SELECTED EXTRACT

— Start —

Seasons
- ← 1940–19451947 →

= 1946 Grand Prix season =

First post-war year for Grand Prix motor racing

The 1946 Grand Prix season was the first post-war year for Grand Prix motor racing. It was notable for including the first ever race run to the future Formula One criteria which would come into effect on 1 January 1947, the 1946 Turin Grand Prix. There was no organised championship in 1946, although Raymond Sommer proved to be the most successful driver, winning five Grands Prix. Maserati's cars proved difficult to beat, winning 9 of the season's 18 Grand Prix races.

— End —

Source records
— Start —

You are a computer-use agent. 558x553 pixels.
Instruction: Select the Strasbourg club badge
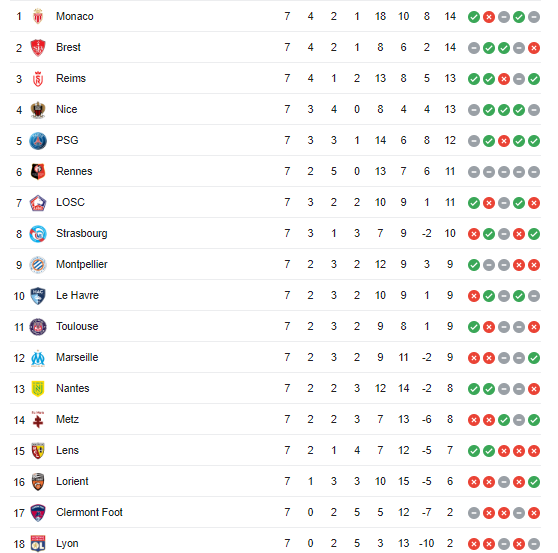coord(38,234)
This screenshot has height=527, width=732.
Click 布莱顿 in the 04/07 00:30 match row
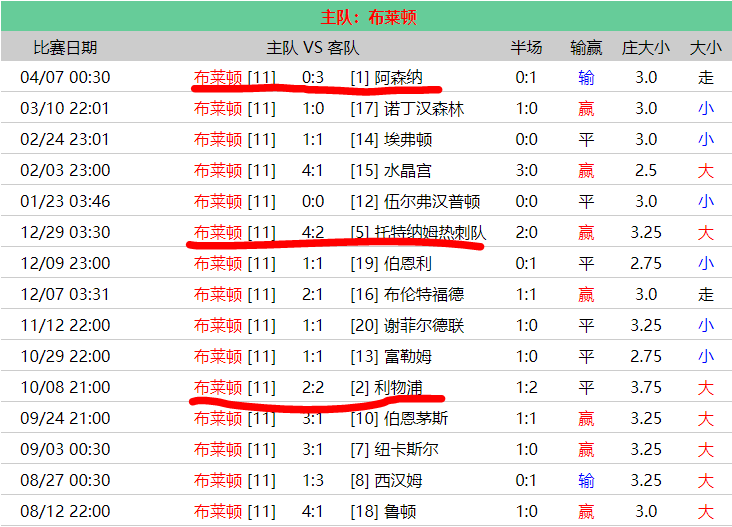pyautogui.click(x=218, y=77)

— End —

WRITTEN TASK
Decide whether each statement agrees with the text on the 1946 Grand Prix season, answering yes or no and quoting the words of the text that settle it. 1. An organized championship was held in 1946. 2. Raymond Sommer won five Grands Prix. 3. Maserati won more than half of the season's Grand Prix races. The data above are separate material, not part of the text on the 1946 Grand Prix season.

THE COMPLETED TASK
1. No: "There was no organised championship in 1946"
2. Yes: "Raymond Sommer proved to be the most successful driver, winning five Grands Prix"
3. No: "winning 9 of the season's 18 Grand Prix races"